▶ [Quellenauszug]

_____

Lochert holt ein ziemlich zerfetztes Dokument aus der Schublade, es ist sein Reisepass, der nur noch "zwei freie Seiten" habe, wie der Bassist stolz erklärt. Auf seinen Tourneen hat er schon die halbe Welt gesehen: Indien, USA, Korea, Kanada, Japan, Australien. Dieser Kirchseeoner ist ein Exportschlager. Für touristische Besichtigungen allerdings habe er keine Zeit: "Ich war schon drei Mal in Paris - und habe noch nie den Eiffelturm gesehen." Mit dem Auf- und Abbau, dem Organisieren und Spielen der Konzerte sei er "on Tour" schon genug ausgelastet.

Große Städte seien sowieso nicht sein Ding, sagt Mario Lochert. Hier in Kirchseeon sei ein "Servus!" noch ernst gemeint und keine leere Floskel, wie man sie sich in den Metropolen entgegenschleudere. Dabei ist seine aktuelle Truppe - im Gegensatz zu Emergency Gate - alles andere als eine "Landkreisband": Der schwedische Sänger Urban Breed ist Wahlamerikaner und wird sich in wenigen Stunden auf Locherts Couch von seinem Flug aus Chicago erholen - bevor es dann auf Hammerfall-Tournee geht. Dominik Sebastian, der Gitarrist, nennt das oberösterreichische Linz sein Zuhause, und Schlagzeuger Ramy Ali wohnt im mittelfränkischen Fürth. Geprobt wird nicht nach Feierabend, klar, sondern jeweils vor den Gigs. Sein heimisches Bett für den nächsten Monat hinter sich zu lassen, sollte Mario Lochert indes nicht allzu schwer fallen. Schließlich hat er ein paar Jahre lang sogar in einem Wohnwagen - nein: nicht gehaust! - gelebt, richtig luxuriös "mit Dolby Surround und so", darauf legt der Freund des guten Klangs wert. Dementsprechend professionell ist auch das Album "Suite 226" produziert, an dem er "Tage und Nächte" in seinem Keller gefeilt habe. Es ist eine typische "Power-Metal"-Produktion, so die Genrebezeichnung: eingängige Melodie, klarer Gesang anstatt Geschrei, verzerrte Gitarren und dazu sanfte Keyboardklänge. Eigentlich sehr massenkompatibel. Die "Story" des titelgebenden Songs ist laut Lochert folgende: Irgendein armer Kerl werde seit Jahr und Tag zu Unrecht in einer Gummizelle mit der Nummer 226 gefangen gehalten und gefoltert. All das Leid habe ihn schizophren gemacht, erklärt der Bassist, deshalb verwandle er in seiner Fantasie das Loch, in dem er eingesperrt sei, in eine luxuriöse Suite - Zimmernummer 226.

_____

▶ [Datenbereich]
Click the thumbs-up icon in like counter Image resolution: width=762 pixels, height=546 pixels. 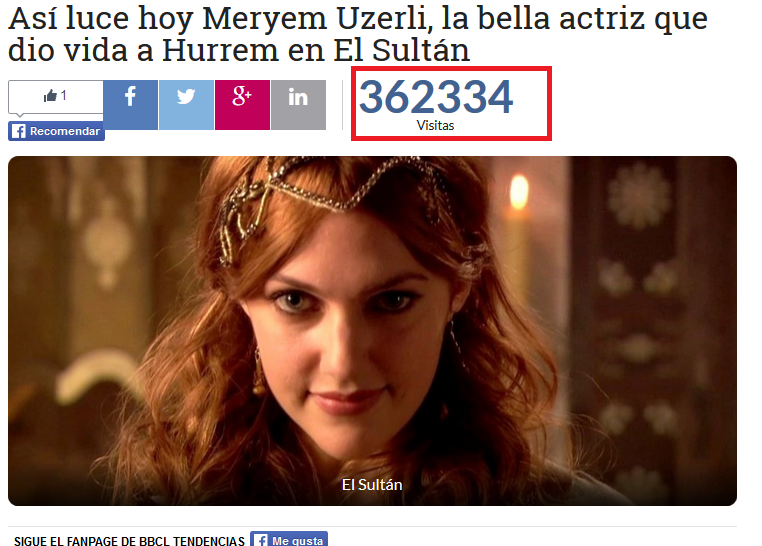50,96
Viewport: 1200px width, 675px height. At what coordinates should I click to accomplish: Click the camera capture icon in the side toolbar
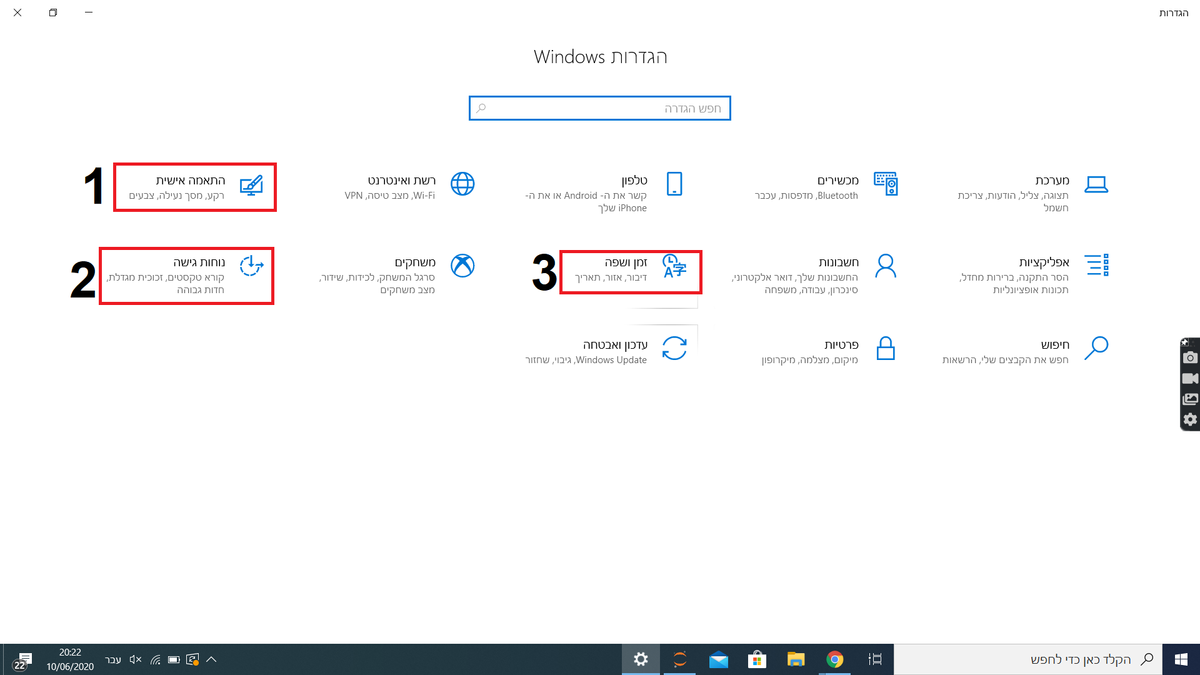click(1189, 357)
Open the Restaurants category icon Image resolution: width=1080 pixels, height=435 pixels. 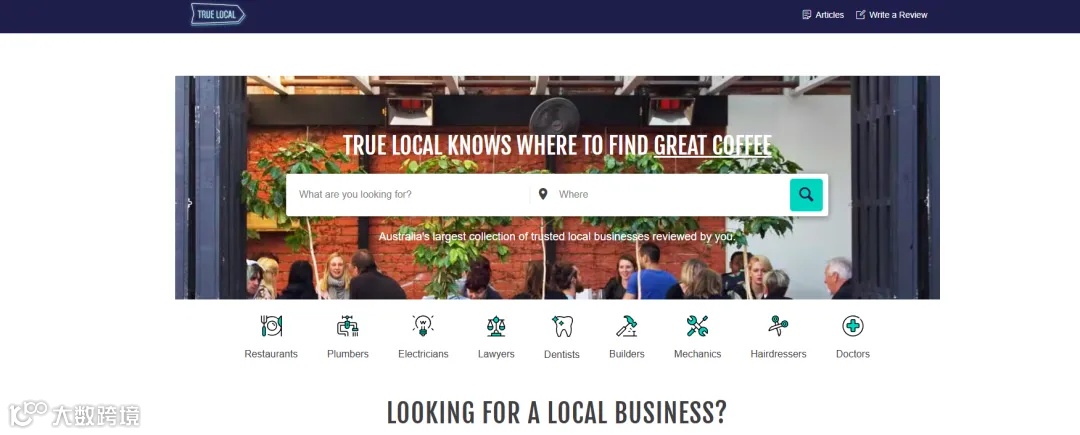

_____

▶ [Zu bearbeitende Aufgaben]
1) Beantworten Sie anhand des Auszugs über den Bassisten Mario Lochert:
(a) Wie oft war Lochert laut Text schon in Paris?
(b) In welchem Ort wohnt der Schlagzeuger Ramy Ali?
(c) Welche Nummer trägt die Gummizelle im titelgebenden Song?
2) Führen Sie den Auszug über den Bassisten Mario Lochert im Anschluss an seinen letzten Satz weiter.
Die Daten sind hierfür ohne Bedeutung.

▶ [Lösungen]
1)
(a) Drei Mal.
(b) Im mittelfränkischen Fürth.
(c) Die Nummer 226.

2)
Seit die vorherige Serious-Black-CD "Magic" released wurde und Platz 46 der deutschen Albumcharts erreichte, sind mehr als zwei Jahre vergangen. Auch diese Platte sollte eine Geschichte erzählen, "jedes Lied war ein Kapitel". Schon damals war das Thema keine leichte Kost: Hexenverbrennungen. Bei einem "Special Package" bekam der Käufer sogar ein okkultes Brett dazu, ziemlicher Hokuspokus. Aber erfolgreich: Auf Youtube wurde der Titelsong mittlerweile knapp 280 000 Mal aufgerufen.

Eine Prognose, ob "Suite 226" genauso durchstarten wird, traut sich Lochert nicht zu - der Erfolg eines Albums hänge von zu vielen Parametern ab. Man stelle sich mal vor, dass Robbie Williams oder Elton John in derselben Wochen eine CD herausbrächten! Nur wo er in zehn Jahren sein will, darauf hat der Rocker eine Antwort: "Da lieg' ich am Strand, mit ner' Buddel Rotwein in der Hand." Naja, das sei natürlich "Schmarrn". Aber kürzertreten, das wolle er schon irgendwann. Ein "gutbürgerliches" Eigenheim hat er ja schon.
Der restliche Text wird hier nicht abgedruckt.